About this task
Only one portion of the data is to be written out: from the line bearing "[Обичаме да ги" through the line bearing "[Сандвич от тиквички] (688, 316)". Write it exactly as it appears.

Segment Start: Data listing

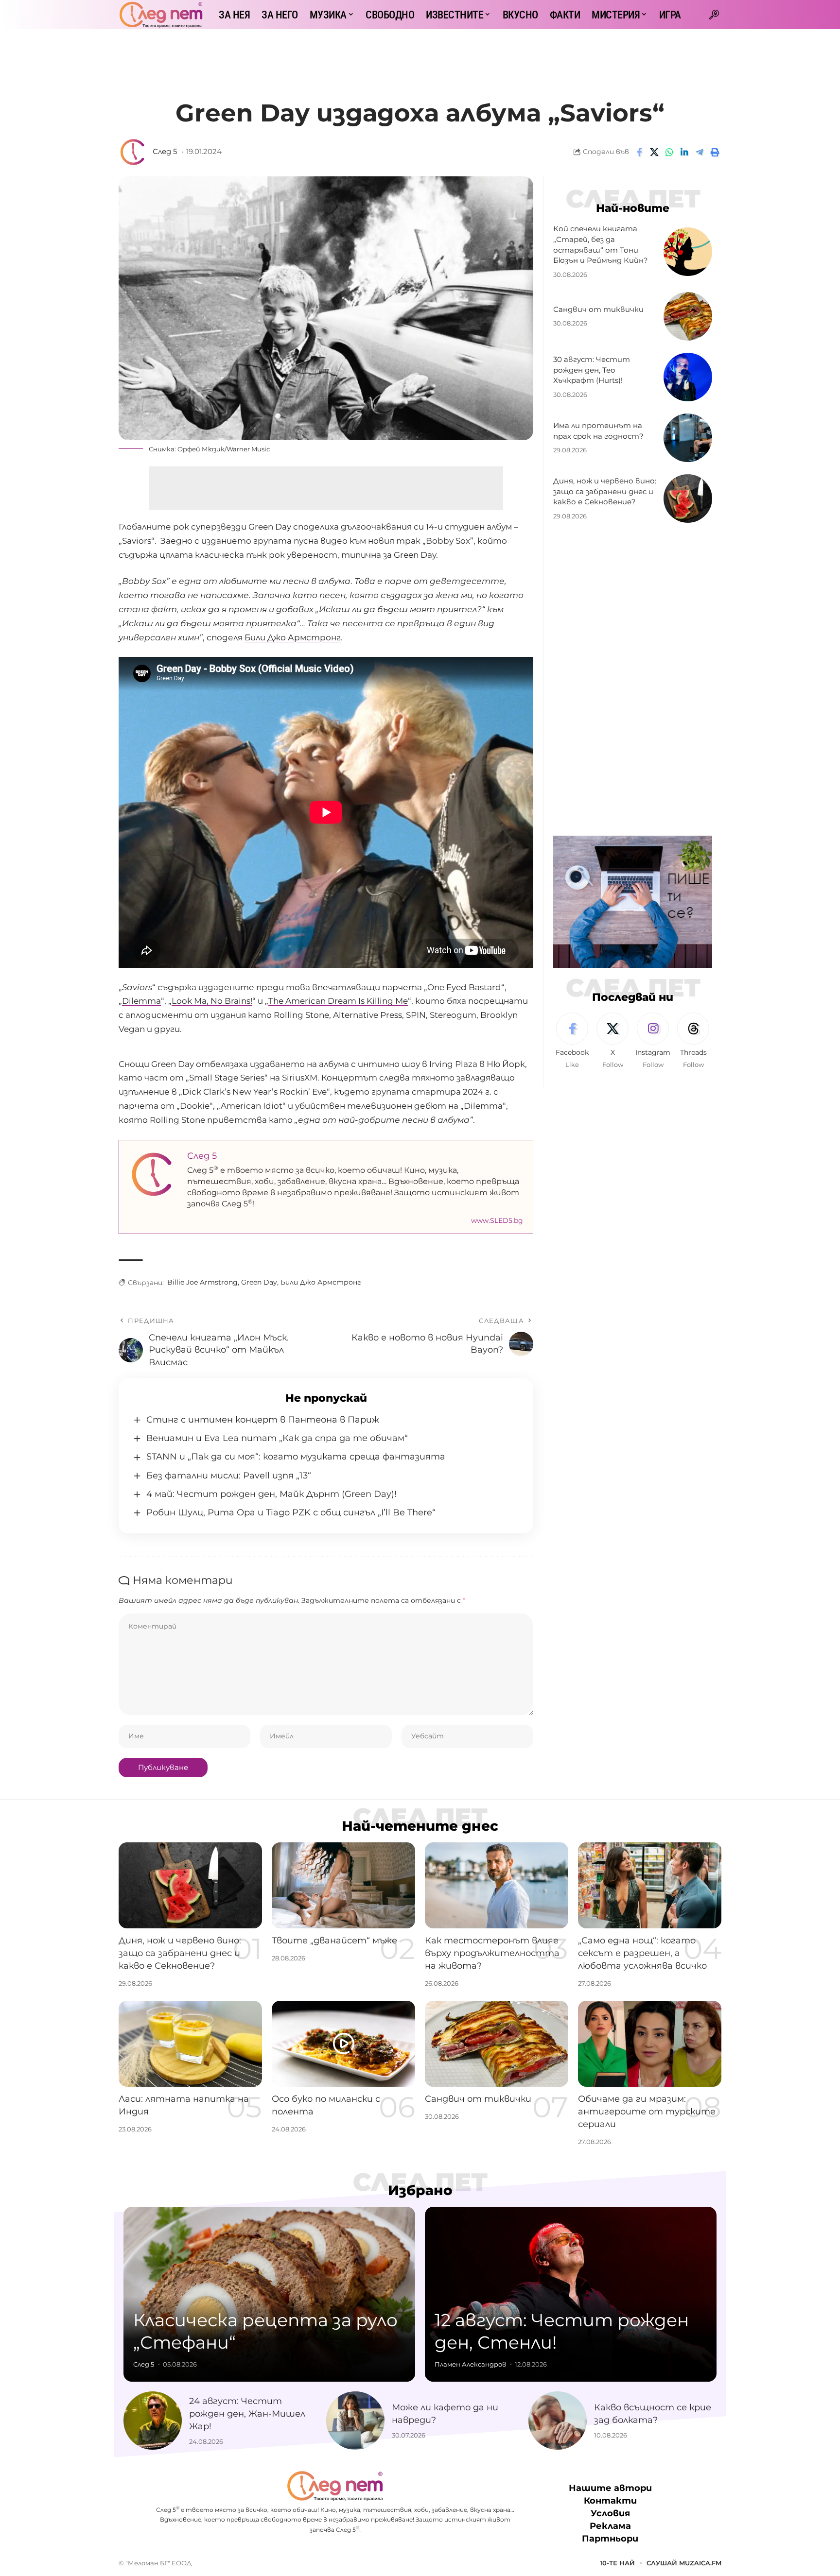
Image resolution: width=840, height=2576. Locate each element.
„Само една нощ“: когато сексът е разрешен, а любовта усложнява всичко (642, 1953)
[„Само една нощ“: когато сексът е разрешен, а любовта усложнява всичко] (649, 1885)
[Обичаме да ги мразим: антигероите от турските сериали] (649, 2044)
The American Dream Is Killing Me (338, 1001)
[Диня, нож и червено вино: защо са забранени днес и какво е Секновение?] (688, 498)
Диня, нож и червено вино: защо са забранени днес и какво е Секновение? (604, 491)
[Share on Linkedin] (684, 152)
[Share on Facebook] (639, 152)
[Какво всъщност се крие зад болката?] (557, 2420)
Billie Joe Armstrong (202, 1282)
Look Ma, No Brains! (212, 1001)
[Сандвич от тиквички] (688, 316)
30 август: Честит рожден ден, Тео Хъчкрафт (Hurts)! (591, 370)
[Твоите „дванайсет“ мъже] (343, 1885)
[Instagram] (653, 1041)
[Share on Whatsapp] (669, 152)
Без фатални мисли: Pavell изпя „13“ (228, 1475)
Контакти (610, 2501)
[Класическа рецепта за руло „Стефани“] (269, 2294)
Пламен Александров (470, 2364)
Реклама (610, 2526)
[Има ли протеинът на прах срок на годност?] (688, 437)
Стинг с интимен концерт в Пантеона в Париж (262, 1419)
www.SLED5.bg (497, 1220)
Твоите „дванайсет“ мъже (334, 1940)
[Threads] (693, 1041)
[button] (714, 14)
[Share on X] (654, 152)
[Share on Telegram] (699, 152)
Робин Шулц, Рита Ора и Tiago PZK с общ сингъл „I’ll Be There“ (291, 1512)
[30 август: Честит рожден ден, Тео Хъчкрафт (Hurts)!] (688, 377)
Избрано (420, 2190)
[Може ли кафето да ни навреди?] (355, 2420)
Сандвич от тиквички (598, 309)
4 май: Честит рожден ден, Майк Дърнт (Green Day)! (271, 1494)
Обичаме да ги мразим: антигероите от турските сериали (647, 2111)
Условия (610, 2513)
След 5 (165, 151)
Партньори (610, 2539)
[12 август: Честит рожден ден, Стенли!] (571, 2294)
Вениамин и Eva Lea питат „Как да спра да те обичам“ (277, 1438)
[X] (612, 1041)
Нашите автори (610, 2488)
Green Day (259, 1282)
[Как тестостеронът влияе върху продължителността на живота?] (496, 1885)
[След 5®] (161, 14)
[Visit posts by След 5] (133, 152)
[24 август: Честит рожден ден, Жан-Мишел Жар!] (152, 2420)
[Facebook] (572, 1041)
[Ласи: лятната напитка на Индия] (190, 2044)
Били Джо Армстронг (293, 637)
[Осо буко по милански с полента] (343, 2044)
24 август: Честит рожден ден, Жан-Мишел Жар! (247, 2414)
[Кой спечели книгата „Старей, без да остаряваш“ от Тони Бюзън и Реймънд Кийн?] (688, 251)
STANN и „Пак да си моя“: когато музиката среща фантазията (295, 1456)
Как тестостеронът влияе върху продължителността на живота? (492, 1953)
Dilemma (141, 1001)
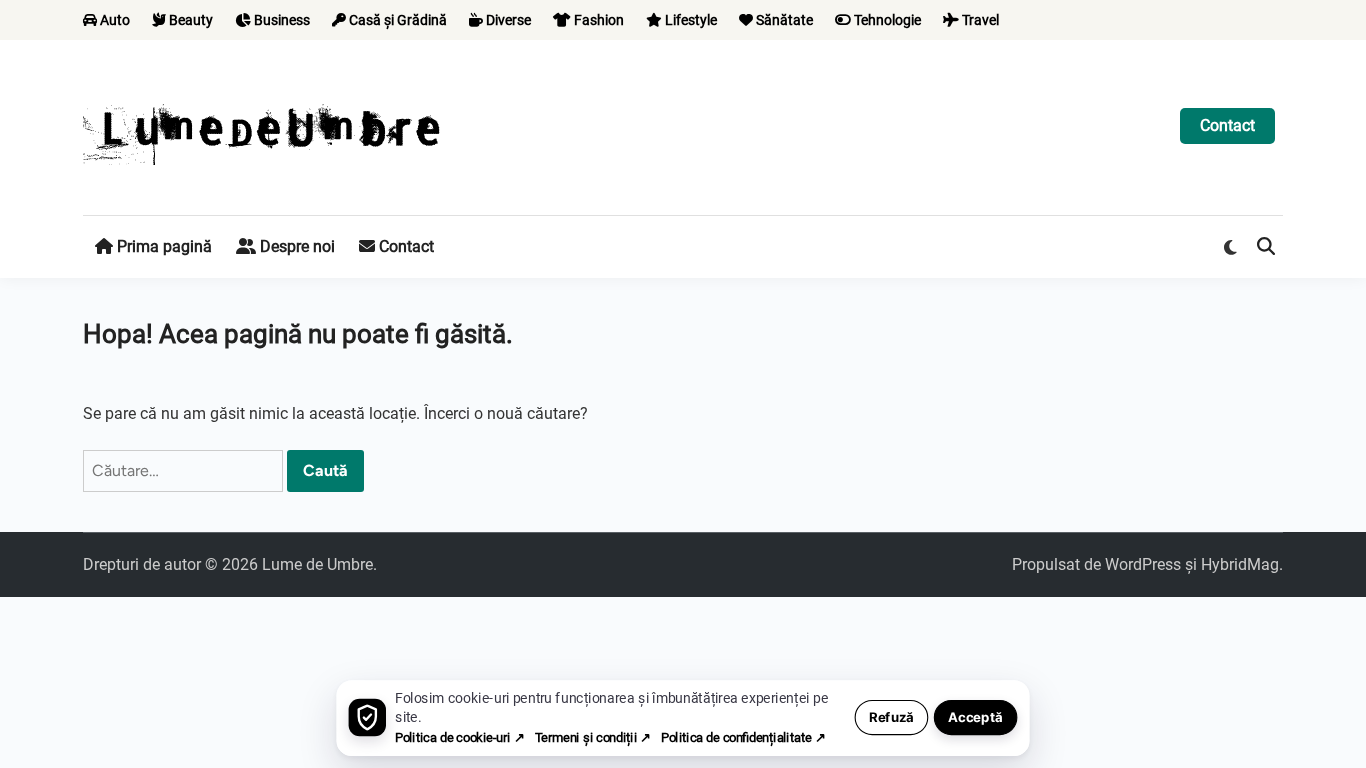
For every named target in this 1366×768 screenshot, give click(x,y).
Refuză (891, 717)
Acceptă (975, 717)
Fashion (597, 20)
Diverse (507, 20)
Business (280, 20)
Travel (979, 20)
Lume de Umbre (317, 564)
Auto (113, 20)
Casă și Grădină (396, 20)
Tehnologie (886, 20)
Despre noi (295, 246)
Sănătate (783, 20)
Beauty (189, 20)
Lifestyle (689, 20)
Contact (1227, 125)
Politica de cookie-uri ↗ (459, 737)
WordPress (1143, 564)
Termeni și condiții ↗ (593, 737)
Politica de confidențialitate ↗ (743, 737)
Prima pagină (162, 246)
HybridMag (1240, 564)
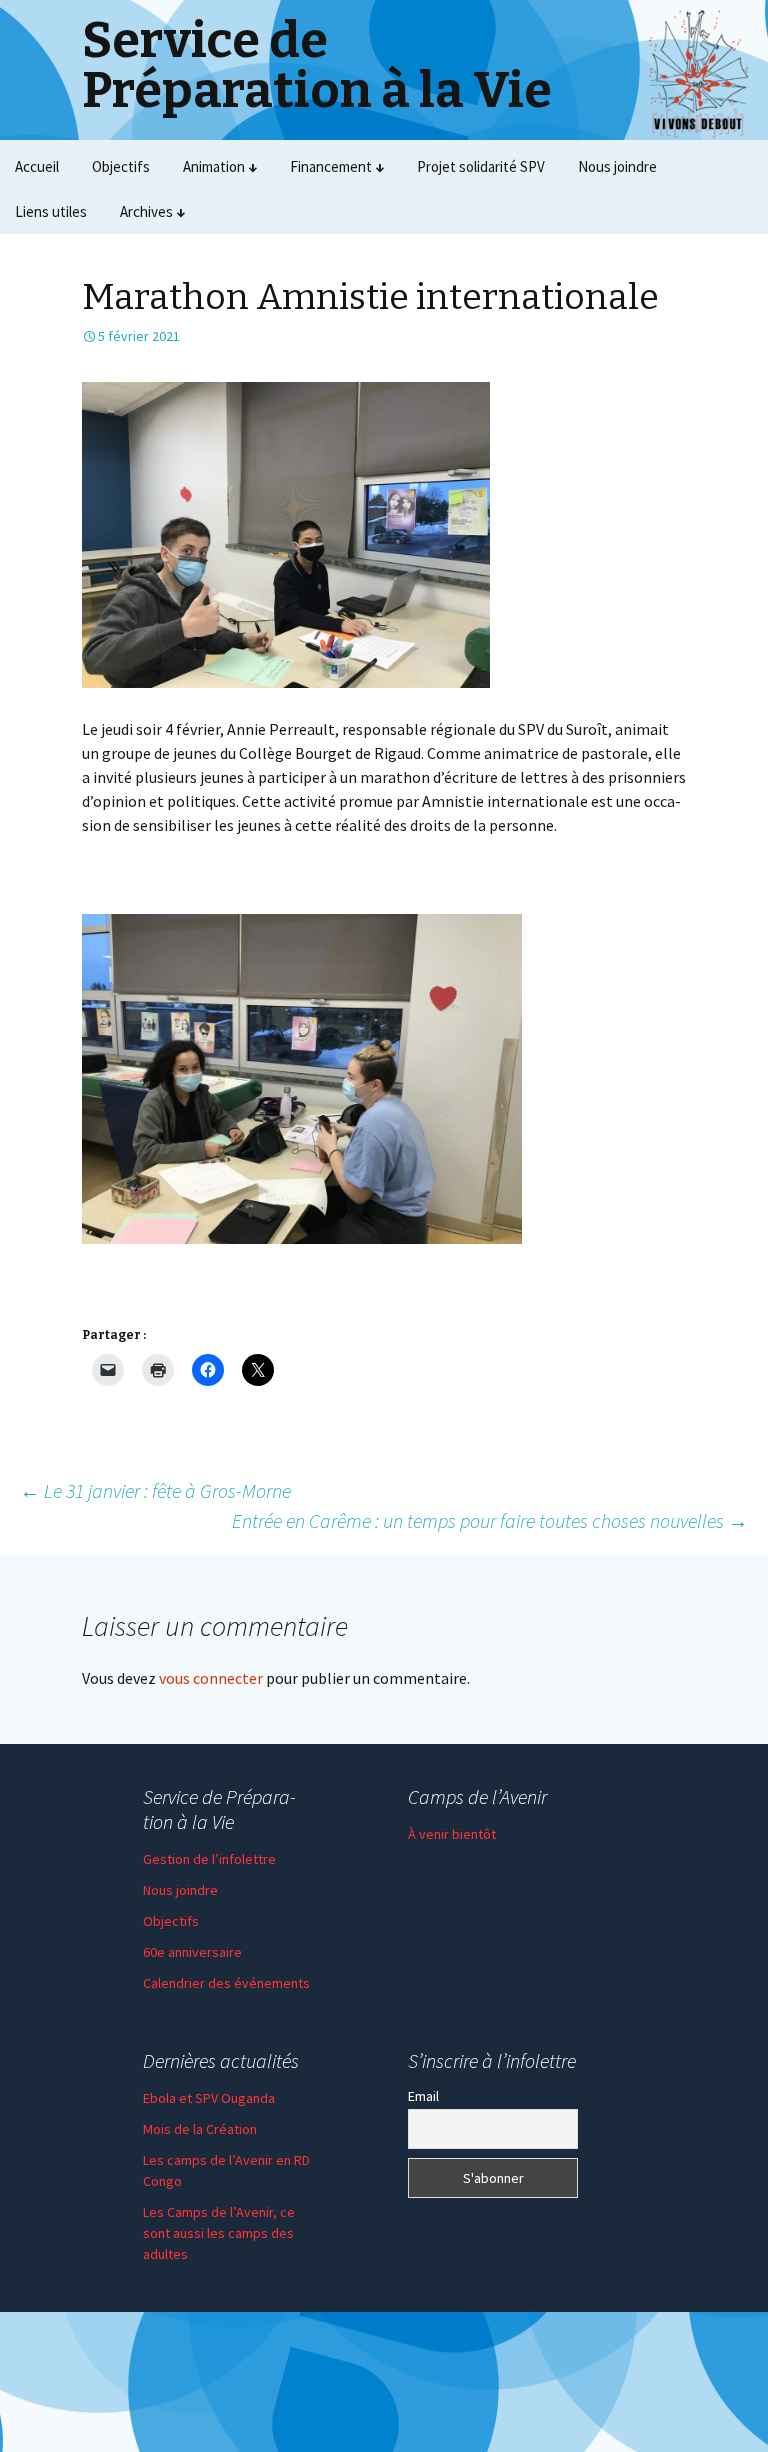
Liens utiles (51, 211)
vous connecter (211, 1678)
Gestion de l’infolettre (209, 1859)
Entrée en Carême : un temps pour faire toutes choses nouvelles (490, 1520)
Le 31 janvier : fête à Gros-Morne (155, 1490)
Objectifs (121, 166)
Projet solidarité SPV (481, 166)
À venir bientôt (452, 1834)
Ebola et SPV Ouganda (209, 2098)
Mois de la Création (200, 2129)
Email (423, 2096)
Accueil (37, 166)
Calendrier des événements (226, 1983)
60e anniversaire (192, 1952)
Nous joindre (617, 166)
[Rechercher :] (731, 212)
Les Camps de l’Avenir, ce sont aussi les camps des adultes (219, 2233)
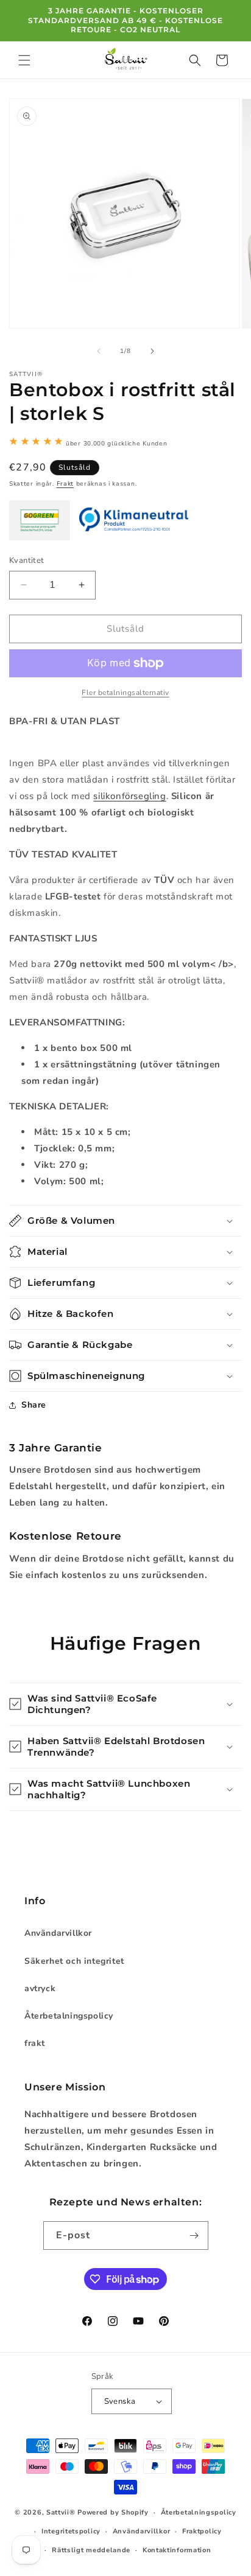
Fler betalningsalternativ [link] (125, 692)
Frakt (65, 484)
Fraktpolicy (202, 2531)
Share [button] (33, 1405)
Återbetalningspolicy (68, 2016)
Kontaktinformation (177, 2550)
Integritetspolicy (71, 2531)
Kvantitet (26, 560)
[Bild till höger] (152, 351)
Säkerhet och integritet (74, 1961)
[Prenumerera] (194, 2235)
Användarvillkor (58, 1933)
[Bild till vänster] (98, 351)
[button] (24, 60)
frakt (34, 2043)
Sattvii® (61, 2512)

Segment End: Data listing

Task answer
[Обичаме да ги мразим: антигероите от турските сериали] (649, 2044)
The American Dream Is Killing Me (338, 1001)
[Диня, нож и червено вино: защо са забранени днес и какво е Секновение?] (688, 498)
Диня, нож и червено вино: защо са забранени днес и какво е Секновение? (604, 491)
[Share on Linkedin] (684, 152)
[Share on Facebook] (639, 152)
[Какво всъщност се крие зад болката?] (557, 2420)
Billie Joe Armstrong (202, 1282)
Look Ma, No Brains! (212, 1001)
[Сандвич от тиквички] (688, 316)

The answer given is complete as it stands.